Show each line of the listing that contains the string "what", copied in full. Matching is case-sensitive.

**INPUT FOR THIS TASK**
- - -
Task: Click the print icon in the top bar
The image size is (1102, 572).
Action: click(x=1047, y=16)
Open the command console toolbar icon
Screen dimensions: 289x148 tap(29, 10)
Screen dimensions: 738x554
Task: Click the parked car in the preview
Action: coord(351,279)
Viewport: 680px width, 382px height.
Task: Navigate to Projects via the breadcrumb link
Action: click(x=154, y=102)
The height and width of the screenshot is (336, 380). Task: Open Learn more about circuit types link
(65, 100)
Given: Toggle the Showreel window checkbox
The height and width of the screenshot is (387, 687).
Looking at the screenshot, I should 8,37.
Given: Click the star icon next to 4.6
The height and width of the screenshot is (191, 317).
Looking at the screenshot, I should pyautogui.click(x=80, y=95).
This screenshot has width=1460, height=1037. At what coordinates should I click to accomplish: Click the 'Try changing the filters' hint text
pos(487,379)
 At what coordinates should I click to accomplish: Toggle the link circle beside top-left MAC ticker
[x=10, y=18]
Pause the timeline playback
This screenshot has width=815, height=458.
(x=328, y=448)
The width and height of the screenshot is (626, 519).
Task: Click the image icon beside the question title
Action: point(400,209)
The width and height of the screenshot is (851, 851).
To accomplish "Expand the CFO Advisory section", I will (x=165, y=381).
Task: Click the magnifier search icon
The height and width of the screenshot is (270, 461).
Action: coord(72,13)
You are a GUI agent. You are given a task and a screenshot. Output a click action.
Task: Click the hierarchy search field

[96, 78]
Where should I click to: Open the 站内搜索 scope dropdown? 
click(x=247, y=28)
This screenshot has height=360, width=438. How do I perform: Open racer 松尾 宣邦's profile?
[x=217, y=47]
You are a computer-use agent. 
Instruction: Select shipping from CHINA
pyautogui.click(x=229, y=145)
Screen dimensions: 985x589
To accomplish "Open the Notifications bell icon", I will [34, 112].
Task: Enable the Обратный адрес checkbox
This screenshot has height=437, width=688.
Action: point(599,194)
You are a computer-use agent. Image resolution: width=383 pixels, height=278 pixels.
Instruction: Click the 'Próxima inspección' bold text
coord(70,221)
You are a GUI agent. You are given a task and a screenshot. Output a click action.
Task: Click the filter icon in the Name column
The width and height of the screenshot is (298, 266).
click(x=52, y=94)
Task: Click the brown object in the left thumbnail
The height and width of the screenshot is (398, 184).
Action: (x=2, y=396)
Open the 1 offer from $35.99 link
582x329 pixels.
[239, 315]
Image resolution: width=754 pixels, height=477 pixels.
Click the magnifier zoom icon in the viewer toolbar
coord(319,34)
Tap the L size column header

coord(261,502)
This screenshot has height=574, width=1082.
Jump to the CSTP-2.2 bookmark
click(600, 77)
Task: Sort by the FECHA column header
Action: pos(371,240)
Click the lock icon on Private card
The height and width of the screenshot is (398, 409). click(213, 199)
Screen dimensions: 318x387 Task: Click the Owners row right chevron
- - -
**ANSWER IN FULL**
This screenshot has width=1460, height=1037. At what coordinates should I click to accomplish: Click the 'Try changing the filters' hint text
 At what coordinates should I click to accomplish: Toggle the link circle beside top-left MAC ticker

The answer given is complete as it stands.